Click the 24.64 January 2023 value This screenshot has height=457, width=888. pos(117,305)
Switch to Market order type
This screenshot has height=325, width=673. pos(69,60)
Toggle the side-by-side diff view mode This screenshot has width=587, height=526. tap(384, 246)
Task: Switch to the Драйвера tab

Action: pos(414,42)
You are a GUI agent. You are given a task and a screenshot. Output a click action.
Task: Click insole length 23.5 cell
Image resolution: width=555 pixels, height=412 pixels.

_____

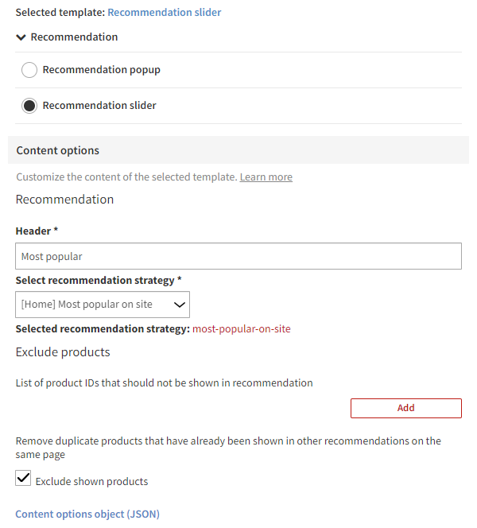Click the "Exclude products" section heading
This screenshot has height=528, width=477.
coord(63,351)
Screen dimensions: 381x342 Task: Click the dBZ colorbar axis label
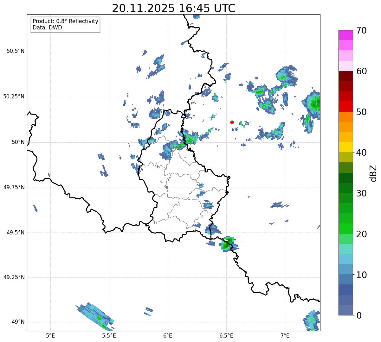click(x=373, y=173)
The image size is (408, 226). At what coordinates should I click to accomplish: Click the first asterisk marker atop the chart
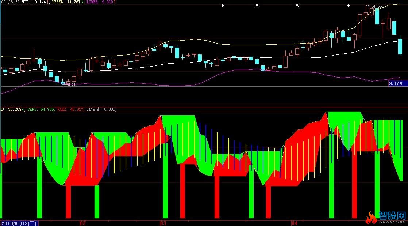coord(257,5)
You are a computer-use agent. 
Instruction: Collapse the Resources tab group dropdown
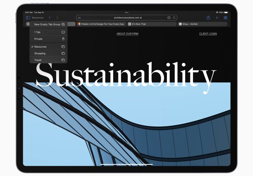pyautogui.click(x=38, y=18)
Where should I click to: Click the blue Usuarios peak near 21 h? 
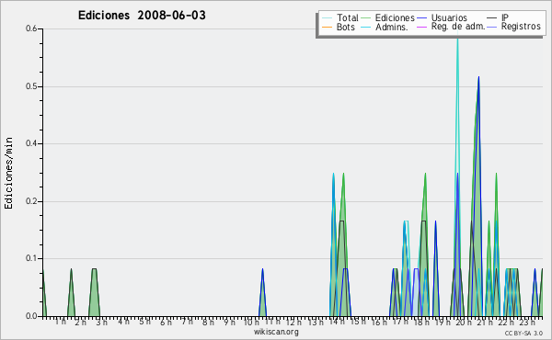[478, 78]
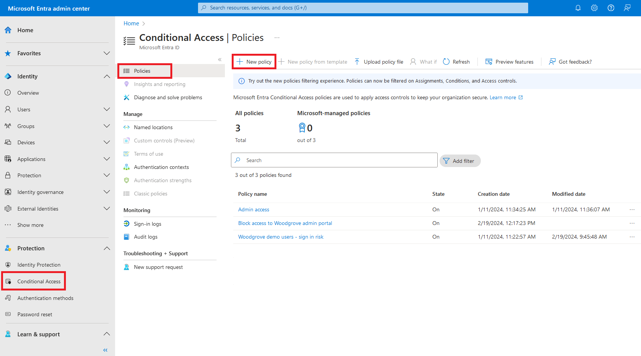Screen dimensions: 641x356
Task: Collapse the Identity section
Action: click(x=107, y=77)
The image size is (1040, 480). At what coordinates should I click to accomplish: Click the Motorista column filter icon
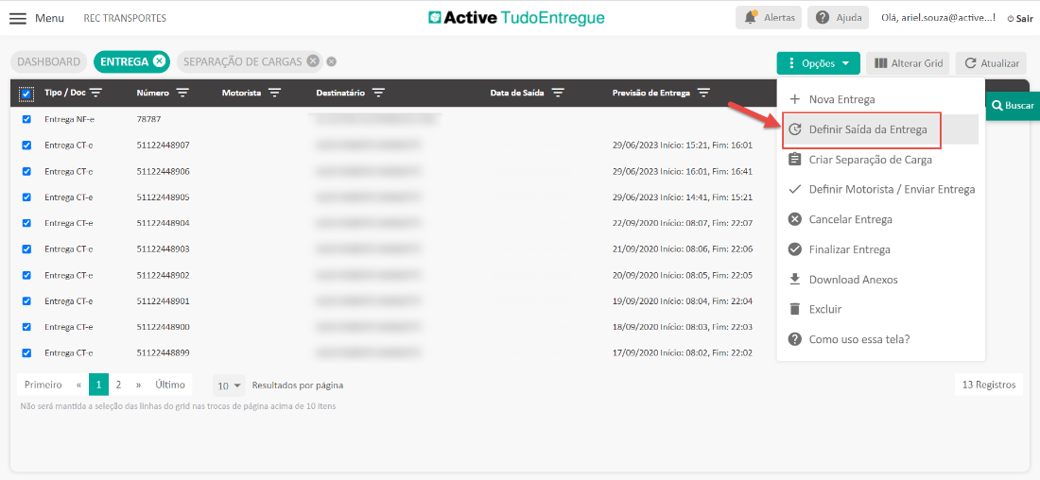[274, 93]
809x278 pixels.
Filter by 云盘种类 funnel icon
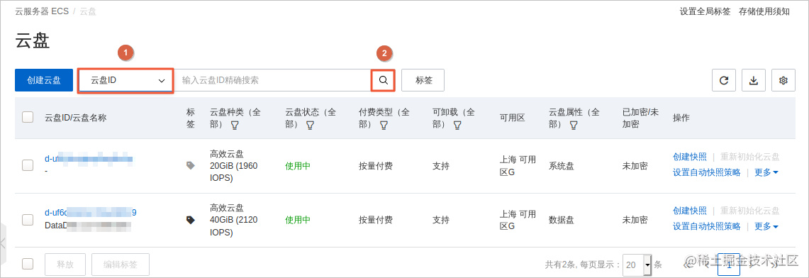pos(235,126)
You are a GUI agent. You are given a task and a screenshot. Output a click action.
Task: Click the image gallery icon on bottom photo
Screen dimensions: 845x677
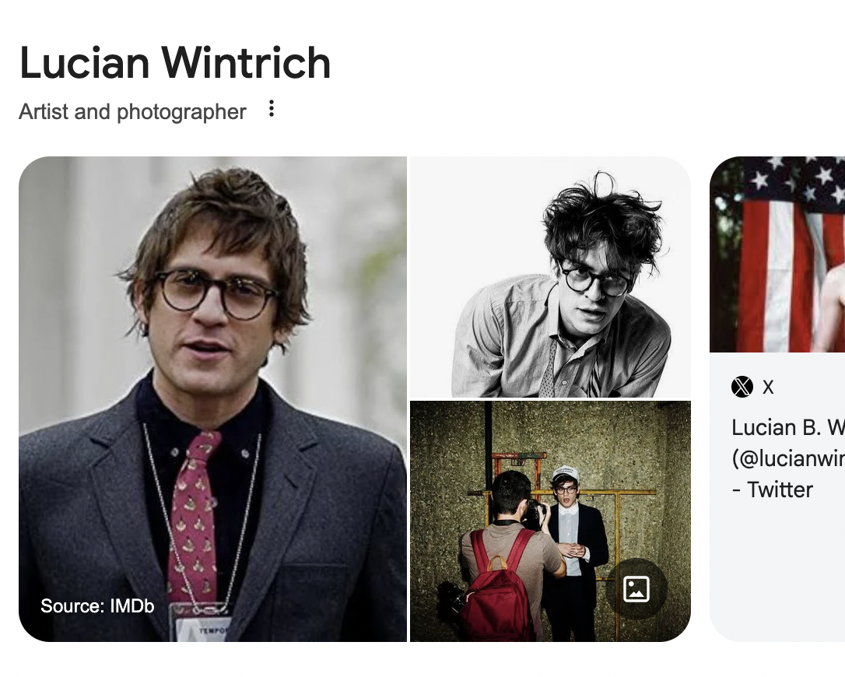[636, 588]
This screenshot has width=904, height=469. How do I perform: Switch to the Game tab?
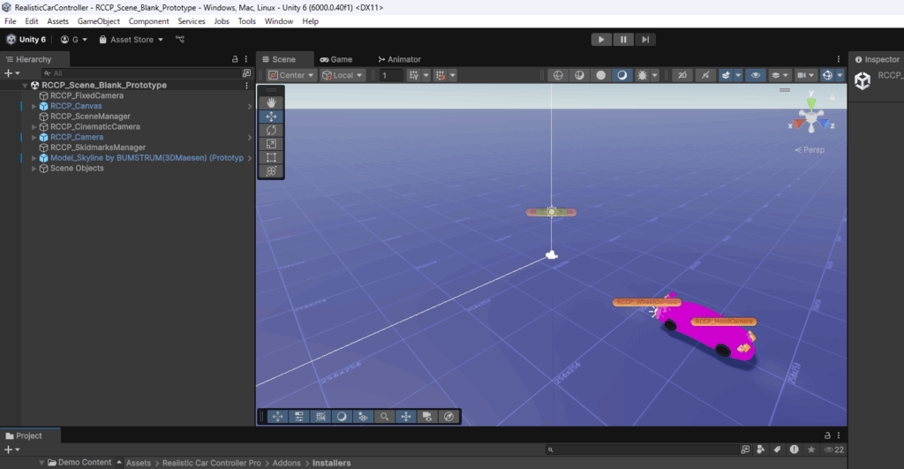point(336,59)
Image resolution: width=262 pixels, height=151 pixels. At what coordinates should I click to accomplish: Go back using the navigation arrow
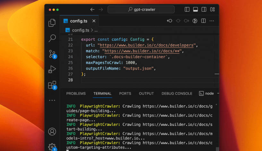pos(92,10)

_____

Directions >> The response must hold only the lines above from the line with "Click the 24.64" through the line with "Image resolution: width=555", each copied exactly, both ends kept.

Result of the exercise >>
Click the 24.64 January 2023 value This screenshot has height=457, width=888. pos(117,305)
Switch to Market order type
This screenshot has height=325, width=673. pos(69,60)
Toggle the side-by-side diff view mode This screenshot has width=587, height=526. tap(384, 246)
Task: Switch to the Драйвера tab

Action: pos(414,42)
You are a GUI agent. You are given a task and a screenshot. Output a click action.
Task: Click insole length 23.5 cell
Image resolution: width=555 pixels, height=412 pixels.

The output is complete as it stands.